Combining PandaOmics with AlphaFold and Other Breakthrough Technologies

PandaOmics has also been used in combination with other emerging technologies to further advance its capabilities. In 2023, Insilico published the successful application of Chemistry42, in combination with the AlphaFold protein structure prediction tool and PandaOmics, to identify a novel hit molecule for liver cancer against a novel target, CDK20, that lacked an experimental structure.

In 2023, Insilico published findings with a research team at the University of Cambridge on using PandaOmics with the FuzDrop method for predicting protein phase separation (PPS) to identify PPS-prone, disease-associated proteins.

“It has been challenging so far to understand the role of protein phase separation in cellular functions,” said Professor Michele Vendruscolo from Cambridge’s Yusuf Hamied Department of Chemistry, who led the research. “Even more difficult has been to clarify the exact nature of its association with human disease. By working with Insilico Medicine, we have developed an approach to systematically address this problem and identify a variety of possible therapeutic targets. We have thus provided a roadmap for researchers to navigate this complex terrain.”

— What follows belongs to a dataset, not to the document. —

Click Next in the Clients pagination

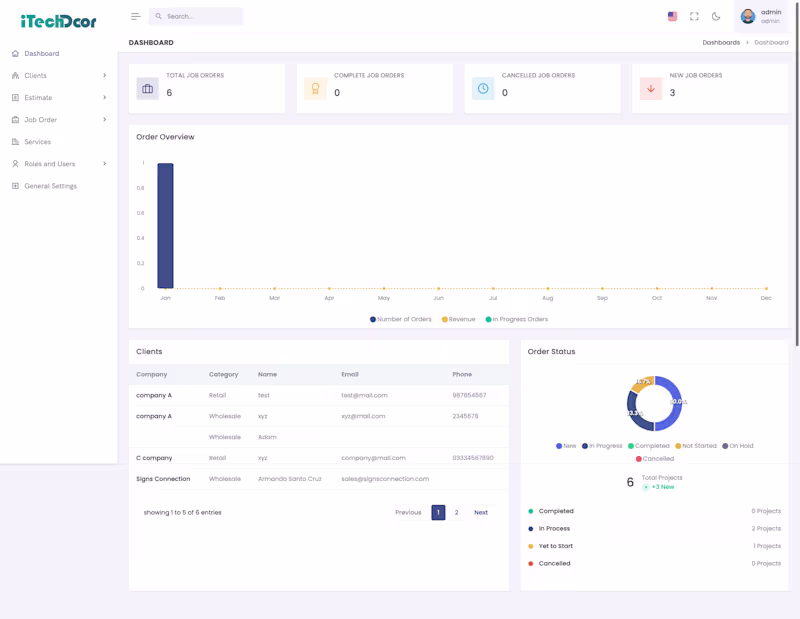(480, 512)
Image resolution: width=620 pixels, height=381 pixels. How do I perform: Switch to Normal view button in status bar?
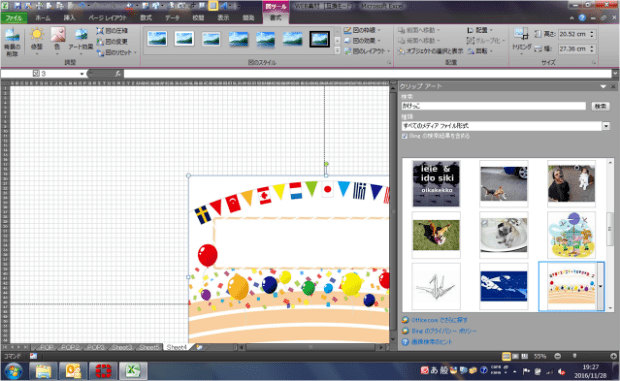click(x=506, y=356)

PandaOmics is a key component of Insilico’s end-to-end Pharma.AI drug discovery platform which includes Chemistry42 for small molecule drug design and inClinico for virtual predictions of clinical trial outcomes. This software suite has been licensed by numerous pharma partners and given rise to Insilico’s robust internal pipeline of 31 drugs in development for numerous diseases including cancer, immunotherapy, fibrosis, IBD, and COVID-19, with 5 AI-designed therapeutic small molecules in clinical stages.